Demo on linux1 and linux2
Step 1: start tcp_writer on the host system, tcp_reader on linux2
Step 2: block the traffic with
iptables --table filter --append FORWARD --destination
linux2 --protocol tcp --source-port 5431 --jump DROP
And then unblock with
iptables --table filter --delete FORWARD
--destination linux2 --protocol tcp --source-port 5431 --jump DROP
or
iptables --table filter --delete FORWARD 1
Note that putting this rule in the INPUT or OUTPUT chains has no effect. We
could use the POSTROUTING chain, but it doesn't support the FILTER table.
iproute2
ipRoute2 has some functional overlap with iptables, but it is fundamentally
for general routing, not firewalls (though note that firewalls are a
special-purpose form of routing).
iproute2 features support for:
- NAT
- tunnels
- load balancing; rate-limiting
- queuing discipline
- Route traffic from some hosts using a different path; eg if subnetA
has private highspeed link
- route traffic according to Acceptable Use Policy
- Throttle bandwidth for certain computers
- Throttle bandwidth TO certain computers
- Help you to fairly share your bandwidth
- Protect your network from DoS attacks
- Protect the Internet from your customers
- Multiplex several servers as one, for load balancing or enhanced
availability
- Restrict access to your computers
- Limit access of your users to other hosts
- Do routing based on user id (yes!), MAC address, source IP address,
port, type of service, time of day or content
- Firewall DROP choice between BLACKHOLE and ADMINISTRATIVELY_DENY
- give priority to VOIP traffic (perhaps also limiting bandwidth)
A typical iproute2 triad involves:
Address |
CIDRed IP address (eg 147.126.2.0/23) |
Next Hop
|
defines how to get to the address |
Rule |
defines when the above applies
|
Classically, routing involves only the first two elements: given a
destination, we route to a given NextHop. (Sometimes the Type_of_Service
bits are included in the routing destination too). iproute2 allows us to
introduce rules to take into account:
- ip destination address
- ip tos/qos bits
- ip source
- arrival interface
- other ip bits (eg ECN)
- tcp/udp port
- tcp-flags
- tcp connection state (man iptables => state)

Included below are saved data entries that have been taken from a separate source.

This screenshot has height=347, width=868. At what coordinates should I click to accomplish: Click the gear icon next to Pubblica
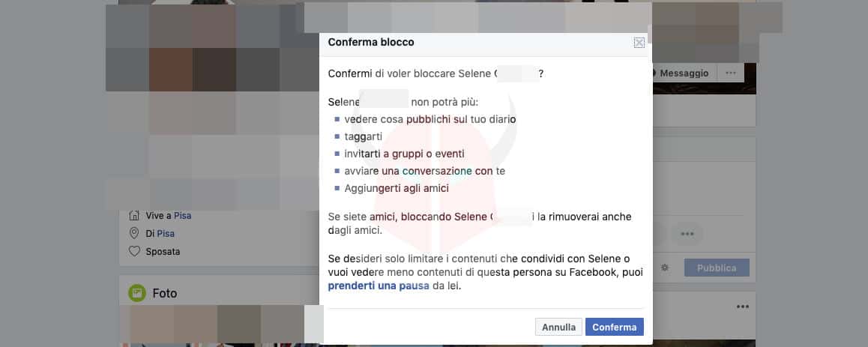664,268
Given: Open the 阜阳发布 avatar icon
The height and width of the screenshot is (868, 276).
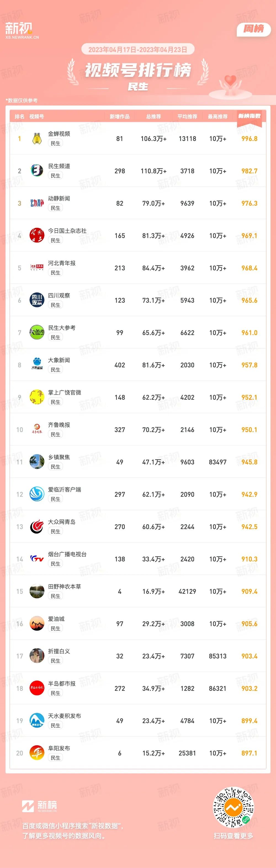Looking at the screenshot, I should click(37, 753).
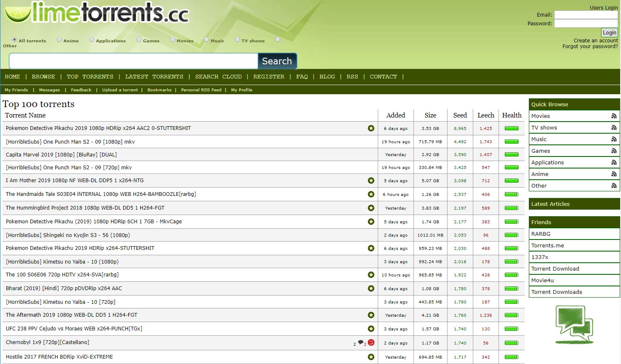The height and width of the screenshot is (364, 621).
Task: Click the RSS icon beside Music category
Action: click(614, 139)
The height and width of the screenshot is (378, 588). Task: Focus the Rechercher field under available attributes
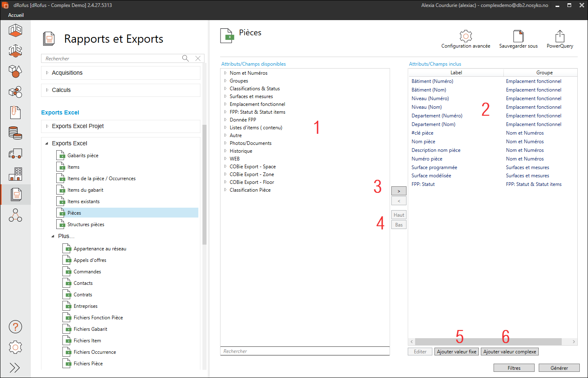click(x=305, y=351)
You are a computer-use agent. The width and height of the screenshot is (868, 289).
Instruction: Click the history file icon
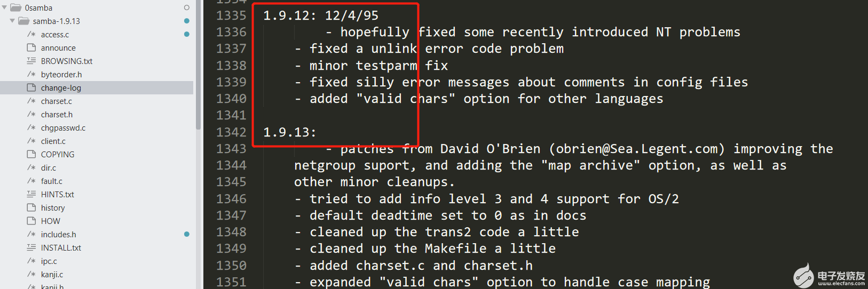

- connlimit (to limit the number of connections from/to a host)
- payload data
- packet "fwmark" marks (perhaps indicating a userid?)

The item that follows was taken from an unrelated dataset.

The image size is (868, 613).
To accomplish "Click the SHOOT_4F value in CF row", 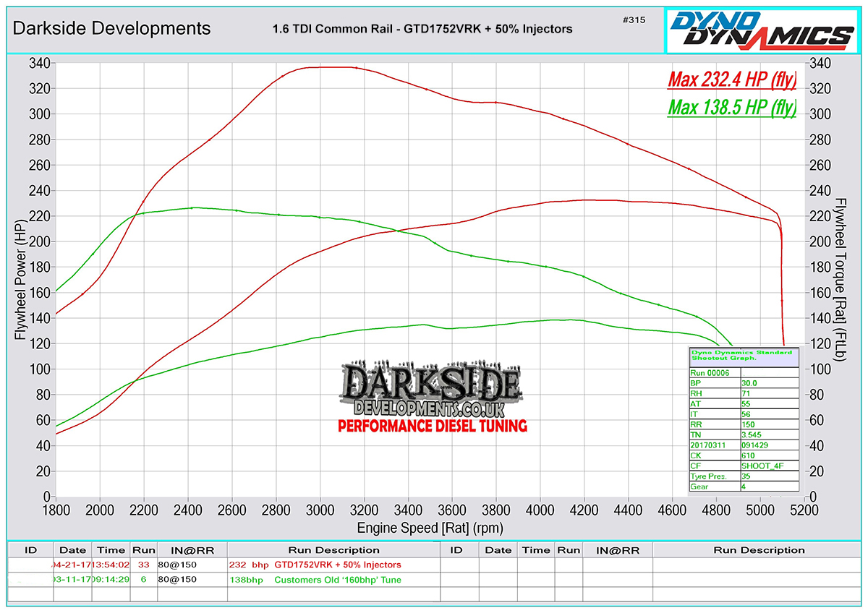I will click(769, 466).
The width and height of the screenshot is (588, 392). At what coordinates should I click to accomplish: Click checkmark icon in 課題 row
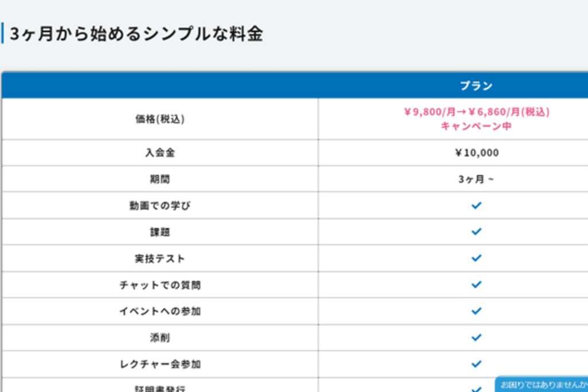pos(476,232)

The central idea of iproute2 is to have multiple
classic ⟨dest,next_hop⟩ tables, with the desired table selected by the Rule
portion.
The ip command
old approach was to have interfaces have one "primary" ip addr and then
several "coloned" subinterfaces:
eth0 192.1.2.3
eth0:1 10.3.4.5
eth0:2 200.9.10.11
All address assignments are on equal footing now.
iproute2 has multiple tables, but is slightly different from "iptables". The
tables of iproute2 are actual routing tables.
Basics of the ip command:
ip link show|list list interfaces
ip address show|list show ip addresses
ip route show|list
ip rule show|list not on ulam2, but does work on ulam3
0: from all lookup local
32766: from all lookup main
32767: from all lookup default
The above is a list of rules
determining which table is used. The tables themselves are numbered from 0
to 255; local =255, main=254, and default=253.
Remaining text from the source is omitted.